Try it: Consider the listing below. Extract exactly the lines from the line containing "Open Printer Friendly" to the line containing "Task: Switch to the 商用版 tab", both included.

Provided records:
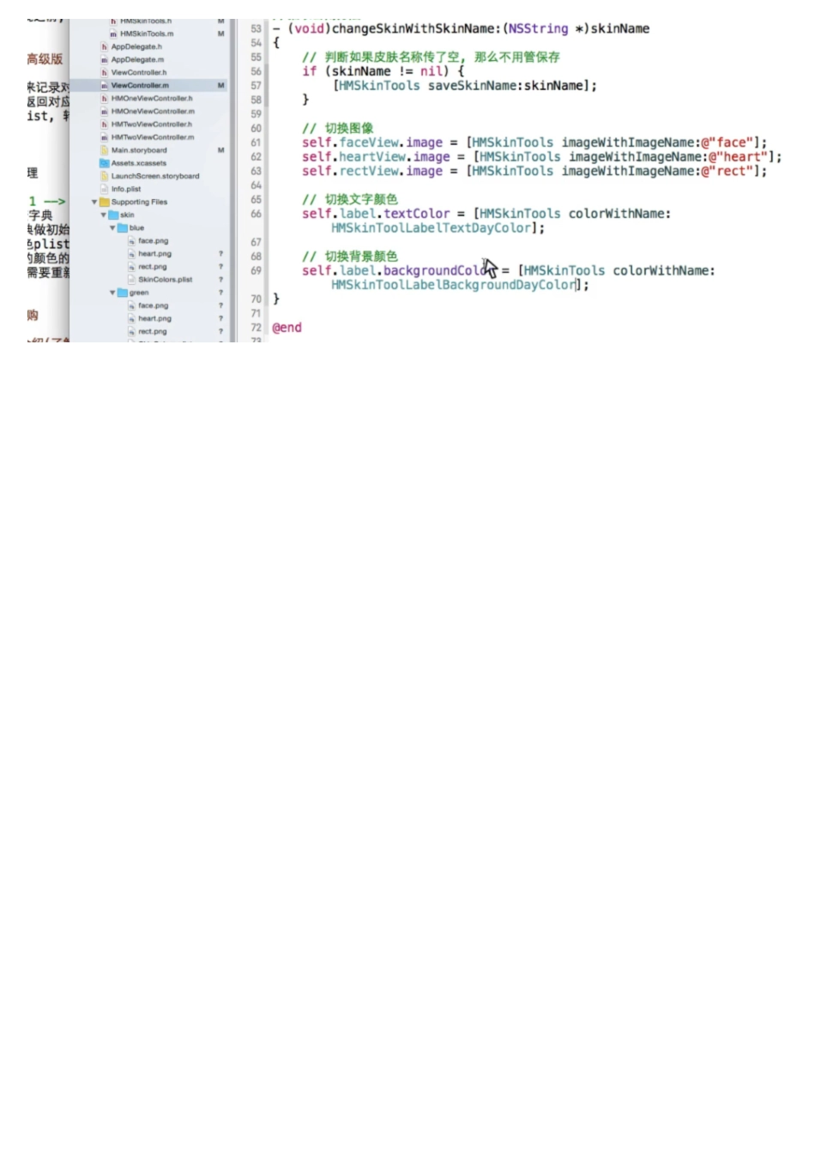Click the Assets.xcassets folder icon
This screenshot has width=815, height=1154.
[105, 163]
==
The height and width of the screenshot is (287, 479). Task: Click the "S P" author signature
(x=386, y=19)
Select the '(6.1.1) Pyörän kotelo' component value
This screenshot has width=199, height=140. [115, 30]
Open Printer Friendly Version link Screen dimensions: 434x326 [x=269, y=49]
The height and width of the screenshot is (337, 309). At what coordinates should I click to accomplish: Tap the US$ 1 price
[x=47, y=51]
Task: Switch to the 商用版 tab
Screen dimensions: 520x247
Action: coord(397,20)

Written response:
Open Printer Friendly Version link Screen dimensions: 434x326 [x=269, y=49]
The height and width of the screenshot is (337, 309). At what coordinates should I click to accomplish: Tap the US$ 1 price
[x=47, y=51]
Task: Switch to the 商用版 tab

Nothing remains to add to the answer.